Format the items as a numbered list, from the line containing "386x227 pixels. At" through the end of the items, with both ends included. Omit the blank lines and the pictures.

* **Extracted entries**
* start *

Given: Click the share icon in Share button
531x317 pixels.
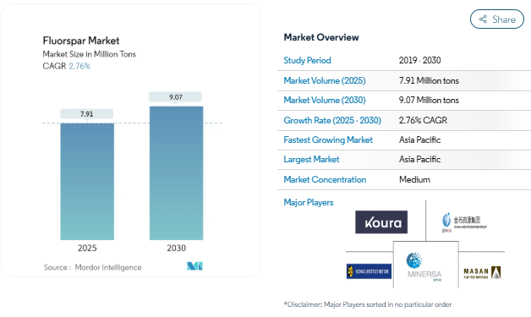Looking at the screenshot, I should coord(483,19).
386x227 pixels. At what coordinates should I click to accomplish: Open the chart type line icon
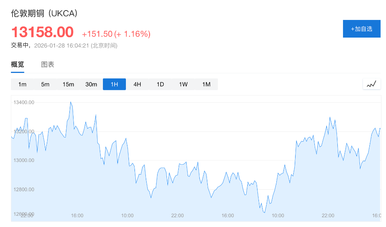(x=371, y=84)
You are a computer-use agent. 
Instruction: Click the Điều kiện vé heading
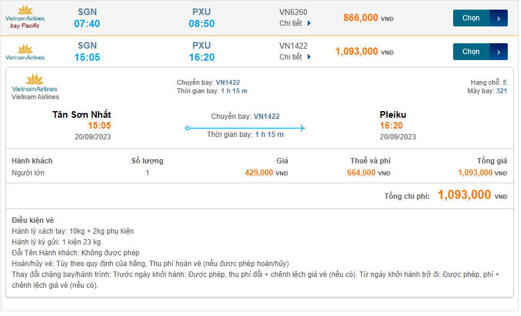click(33, 220)
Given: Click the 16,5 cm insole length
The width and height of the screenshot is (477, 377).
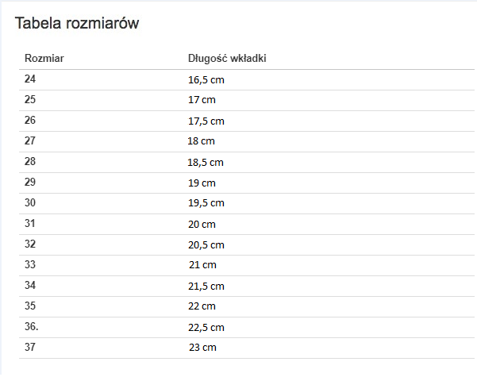Looking at the screenshot, I should click(206, 80).
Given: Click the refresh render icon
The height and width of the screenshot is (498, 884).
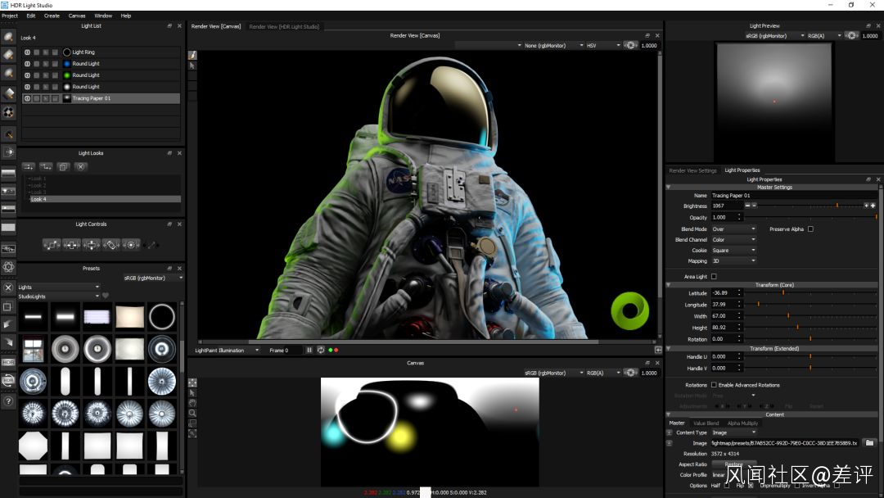Looking at the screenshot, I should click(320, 350).
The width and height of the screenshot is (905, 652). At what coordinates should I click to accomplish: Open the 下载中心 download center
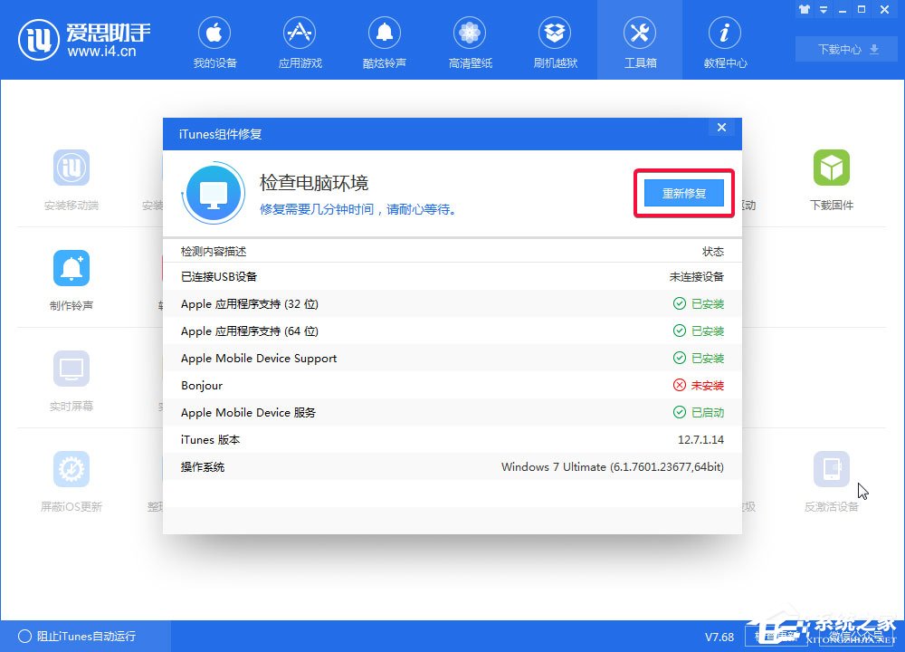point(844,50)
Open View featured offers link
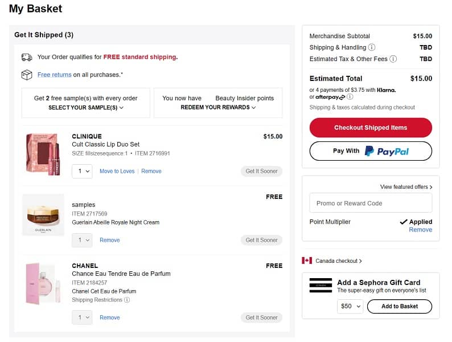The width and height of the screenshot is (452, 342). [x=406, y=187]
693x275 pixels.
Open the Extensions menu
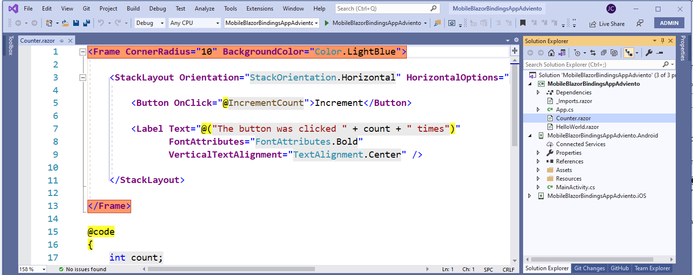(x=260, y=9)
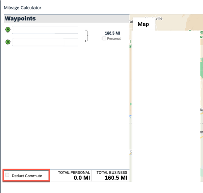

* end *

* **Result of this task**
1. 386x227 pixels. At what coordinates should I click to accomplish: Open the chart type line icon
2. (x=371, y=84)
3. You are a computer-use agent. 
4. Instruction: Click the Điều kiện vé heading
5. click(33, 220)
6. Given: Click the 16,5 cm insole length
7. The width and height of the screenshot is (477, 377).
8. Looking at the screenshot, I should click(206, 80).
9. Given: Click the refresh render icon
10. The height and width of the screenshot is (498, 884).
11. Looking at the screenshot, I should click(320, 350).
12. The width and height of the screenshot is (905, 652). At what coordinates should I click to accomplish: Open the 下载中心 download center
13. point(844,50)
14. Open View featured offers link
15. The width and height of the screenshot is (452, 342). [x=406, y=187]
16. 693x275 pixels.
17. Open the Extensions menu
18. (x=260, y=9)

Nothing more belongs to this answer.